(PROVIDED MATERIAL Opens)

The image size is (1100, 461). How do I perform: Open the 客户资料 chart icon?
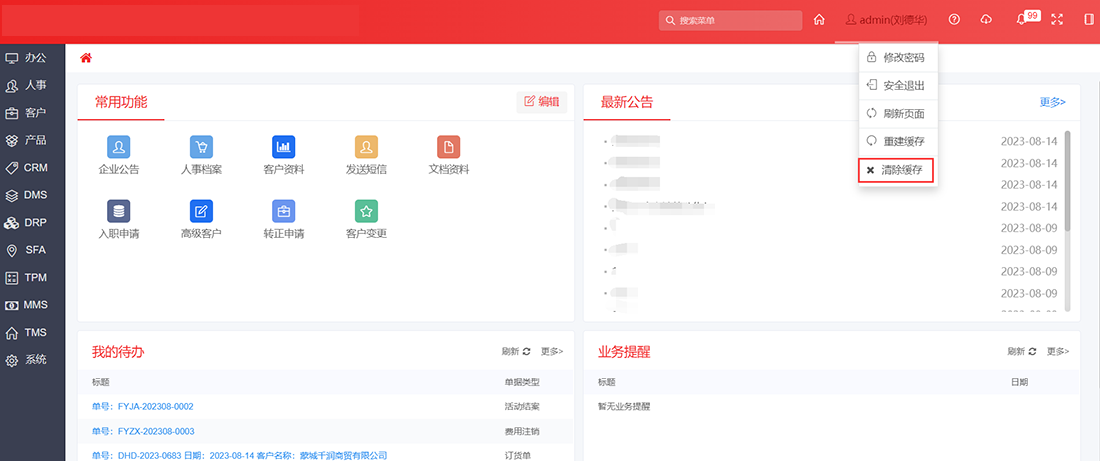pos(283,147)
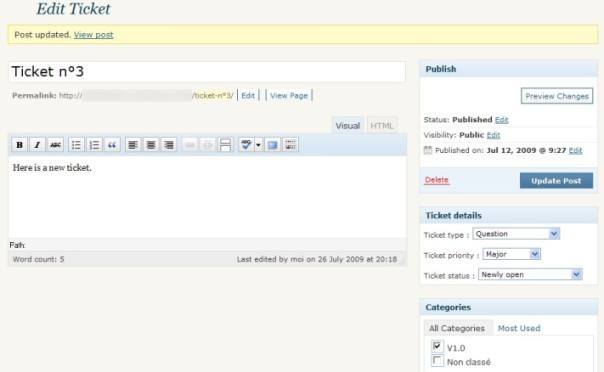Screen dimensions: 604x372
Task: Switch to the HTML editor tab
Action: pos(382,126)
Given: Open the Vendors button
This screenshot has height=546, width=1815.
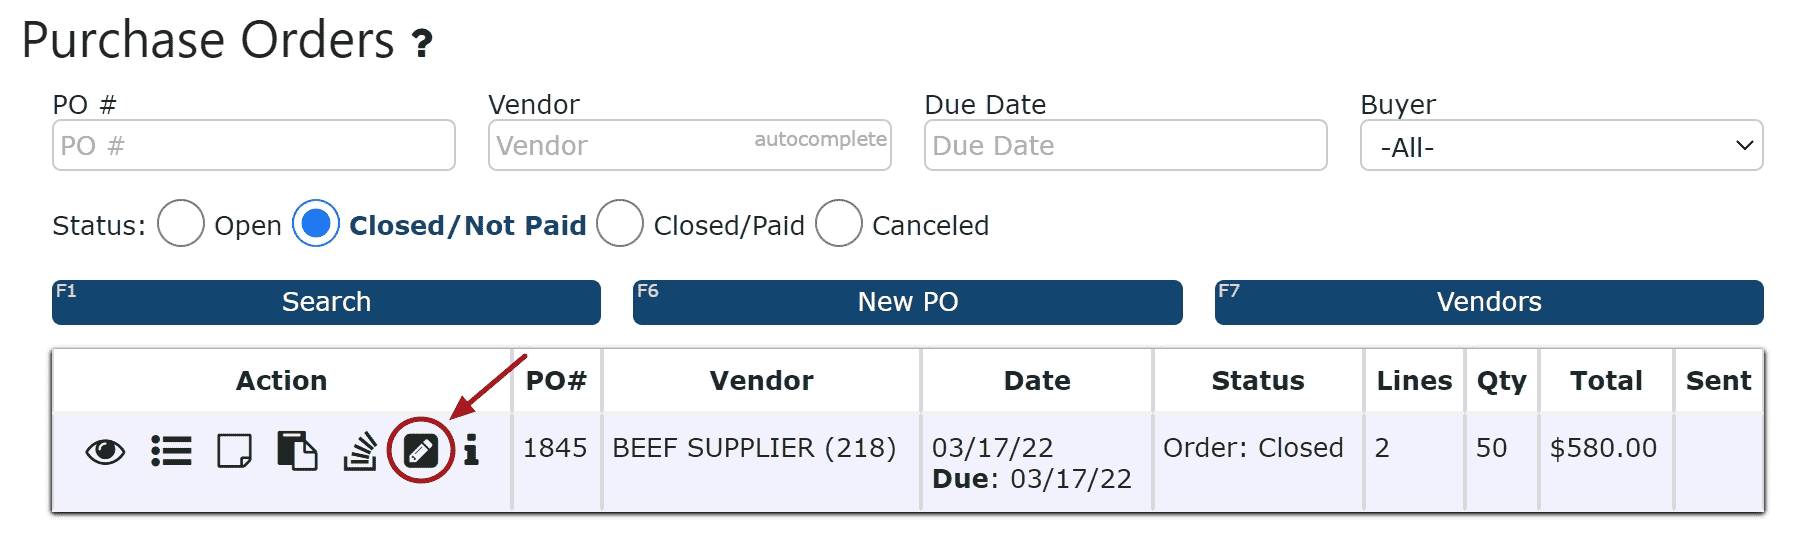Looking at the screenshot, I should click(x=1489, y=302).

(PROVIDED MATERIAL Closes)

## PROBLEM TO SOLVE
Should the entries hold any pictures, please omit those and print the remaining text exactly.

## THE ANSWER
The image size is (1100, 461). How do I perform: Open the 客户资料 chart icon?
pos(283,147)
Screen dimensions: 604x372
Task: Switch to the HTML editor tab
Action: pos(382,126)
Given: Open the Vendors button
This screenshot has height=546, width=1815.
Looking at the screenshot, I should click(x=1489, y=302).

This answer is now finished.